Lay in the bathtub. Fill it to the rim
with water. Settle in. Notice what
spills out. Keep record of the space
you occupy. Think about your funeral,
what it would be like if you had to have it today.
Think about your mother ordering your coffin:
it has to hold exactly this much water,
she’ll say, gesturing to your bathroom floor,
its green tiles, its soaked cotton mat. Your coffin
will not be right; she will not account for what is trapped
in your cotton mat. But don’t think about that now—your funeral
is not today.
Think about sharing your bathtub
with someone else—think about bathing
with someone else. How cold do they like their water?

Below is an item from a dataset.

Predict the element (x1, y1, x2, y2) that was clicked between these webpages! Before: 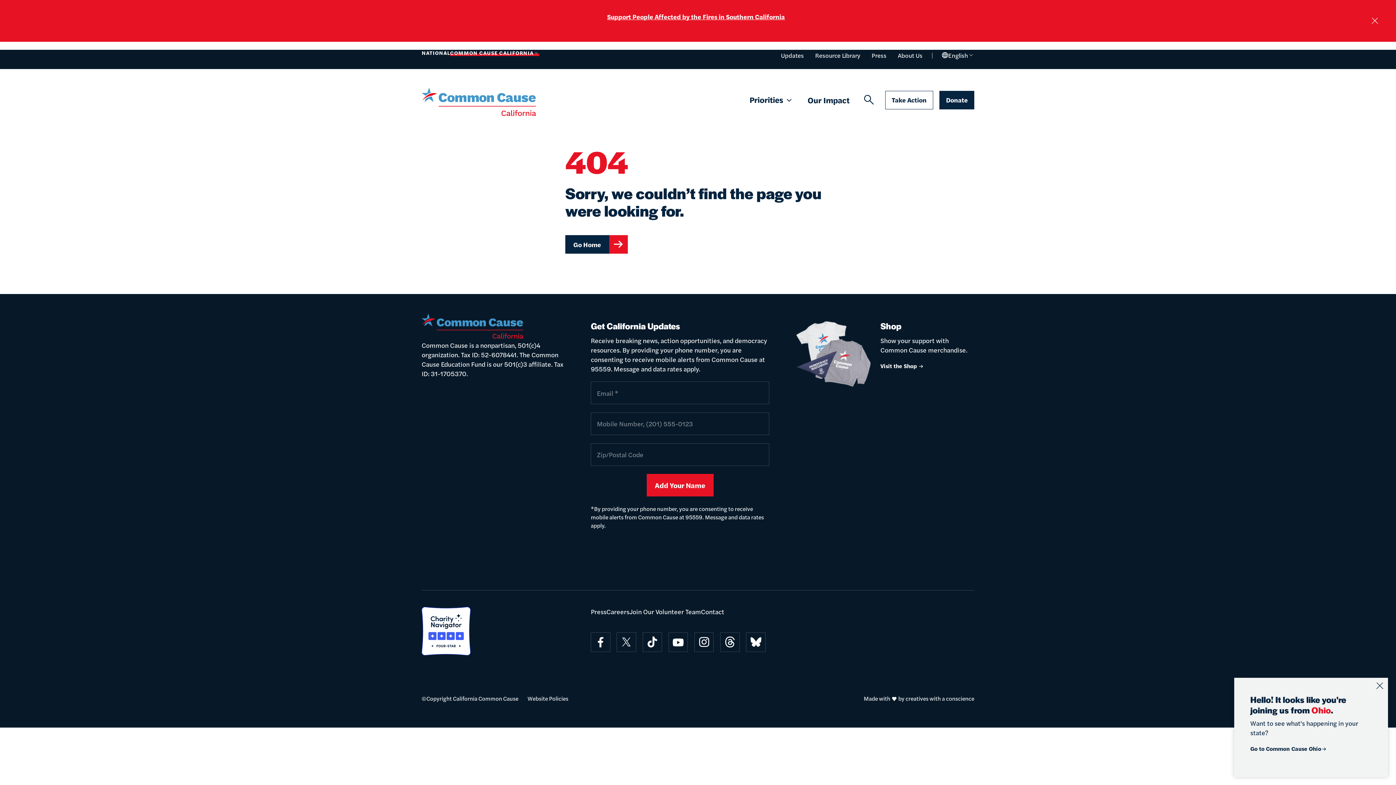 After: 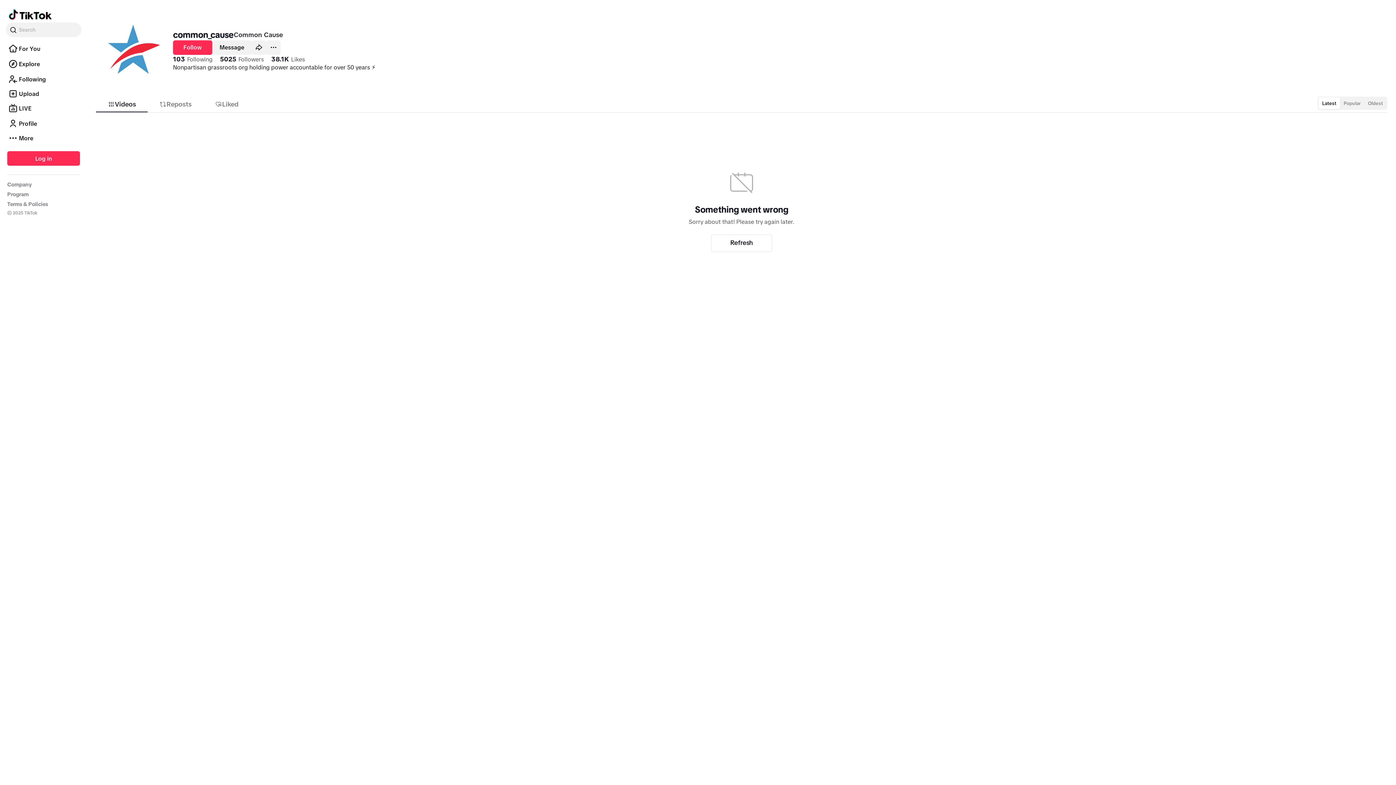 Action: bbox: (642, 632, 662, 652) label: Visit on tiktok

How much do they displace? What if
they aren’t sure? Do not ask them to measure—
they might not want you to know yet. There might be a lot
that they don’t want you to know yet. Anyone can ask
anything in a bathtub—it is difficult to be naked
and dishonest. They might ask you anything, like:
have you ever shared a bath?
would you say noif I asked you to again?
do you even like to share?
and you might have to answer even if you do not
know the answers to those questions, or the answers to:
why are you afraid to let me wash your hair?
haven’t you ever washed someone?
Think about where you are when they are asking you. Are you
facing them, in the tub, with your knees between their knees,
or are you lying against their chest? Are your arms resting
on the rim, or are they crossed? Are you touching at all?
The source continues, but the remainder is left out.